喘鳴がなければ発作ではない? 医師はどこを診ているのか

今日はメルマガの内容を取り上げます。

よく、苦しい、あるいは苦しそうだけれど喘鳴(ぜいぜい)がない、
これは喘息ではないのか、と尋ねられます。

答えは、「診察しないとわからない」。

なぜか。
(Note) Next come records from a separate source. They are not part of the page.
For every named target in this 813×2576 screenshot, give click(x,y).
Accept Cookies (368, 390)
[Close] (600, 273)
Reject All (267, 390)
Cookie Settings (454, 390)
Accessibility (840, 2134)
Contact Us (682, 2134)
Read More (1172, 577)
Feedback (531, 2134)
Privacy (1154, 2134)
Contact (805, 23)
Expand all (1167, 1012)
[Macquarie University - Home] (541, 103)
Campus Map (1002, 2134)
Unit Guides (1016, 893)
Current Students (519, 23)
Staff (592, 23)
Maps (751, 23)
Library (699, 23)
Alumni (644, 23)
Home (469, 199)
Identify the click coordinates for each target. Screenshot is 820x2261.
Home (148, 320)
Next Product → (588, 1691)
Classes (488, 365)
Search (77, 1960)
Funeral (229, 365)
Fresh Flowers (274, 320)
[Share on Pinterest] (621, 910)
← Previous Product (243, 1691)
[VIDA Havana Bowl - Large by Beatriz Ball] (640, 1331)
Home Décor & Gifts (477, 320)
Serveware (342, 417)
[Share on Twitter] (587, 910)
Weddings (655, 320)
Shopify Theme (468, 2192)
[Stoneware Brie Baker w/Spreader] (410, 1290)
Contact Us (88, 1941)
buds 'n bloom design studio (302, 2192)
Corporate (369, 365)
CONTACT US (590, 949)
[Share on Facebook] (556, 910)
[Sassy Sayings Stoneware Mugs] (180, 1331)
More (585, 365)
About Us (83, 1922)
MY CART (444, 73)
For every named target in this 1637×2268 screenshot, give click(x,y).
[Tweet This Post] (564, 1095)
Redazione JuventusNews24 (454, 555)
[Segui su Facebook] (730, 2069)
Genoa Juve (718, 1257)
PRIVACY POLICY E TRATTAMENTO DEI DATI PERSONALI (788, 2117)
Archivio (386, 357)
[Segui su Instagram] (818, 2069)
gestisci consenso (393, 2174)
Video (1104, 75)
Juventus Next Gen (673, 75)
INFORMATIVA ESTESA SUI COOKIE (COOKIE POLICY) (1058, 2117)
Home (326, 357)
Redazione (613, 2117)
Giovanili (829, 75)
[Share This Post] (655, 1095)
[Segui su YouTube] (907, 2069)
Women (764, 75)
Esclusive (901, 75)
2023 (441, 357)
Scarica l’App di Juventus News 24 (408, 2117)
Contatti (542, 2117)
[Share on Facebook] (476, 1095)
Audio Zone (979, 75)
通常喘息の場合、気管支の壁が分厚くなり、
空気の通り道が狭くなることで喘鳴が起きます。

空気の通り道が狭く、細くなって
(笛の原理で)音がしているのです。


太い気管支の場合はそうなのですが、
末梢気道(気管支の端っこの方)は、
直径が1mmにも満たない、とっても細いものです。


それで、末梢気道のような細い気管支は
痰が分泌されるだけで簡単に詰まってしまいます。

詰まってしまうと、空気は通りません。
 

ということは、そこでは音はでないのです。

痰が切れるようになって出だすと
細い気道に空気が通るようになりますから、
喘鳴が出てくるようになります。


発作が強い間は喘鳴がなく、
痰が切れて少し症状が和らいでから
喘鳴が出てくることもあるのです。

ですから、強い発作→喘鳴がないこともある
喘鳴がある→強い発作とは限らない
となります。




聴診器は、身体の中の音を拡大して
聞けるようにしたものです。


聴診器なしでもぜいぜいが聞こえることがありますが、
聴診器を使って初めて聞こえることもあります。


もちろん、医師は聴診器で喘鳴が聞こえるかどうかを
診断や今の状態を判断する根拠の一つにしています。

しかし、それがすべてではありません。

本人の「苦しい」「息がしにくい」といった症状、
顔色や息の仕方など、総合的に判断します。


客観的な数字としては、肺機能やピークフローなども
大いに参考になります。

最近では体内の酸素量を簡単に測れるように
なりましたから、重症の場合はすぐわかります。


こういったことのすべてを医師は総合的に判断しています。

家庭では、発作なのか?どうなのか?
判断が出来ないことも決して少なくないと思います。



1つの判断材料として気管支拡張薬を使ってみる、
というやり方は比較的わかりやすいです。

 http://drenu.sblo.jp/article/461952.html
 http://drenu.sblo.jp/article/657867.html


でも、末梢気道が詰まっている場合、
肝心の詰まっているところに吸入薬が届かず、
効果が出ないこともあるのです。


ですから、「苦しい」「息がしにくい」などの症状があり
発作かどうかの判断に迷うときは、医師の診察を受けるのが
安心だと思います。



問題は、そういうことを知らない医師が
少なくないということです。

子供でも大人でも、呼吸器を専門とする医師でなければ
そこまでは知られていないのが現状です。


ですから、少しでも呼吸器専門医の数を
増やす必要があるのです。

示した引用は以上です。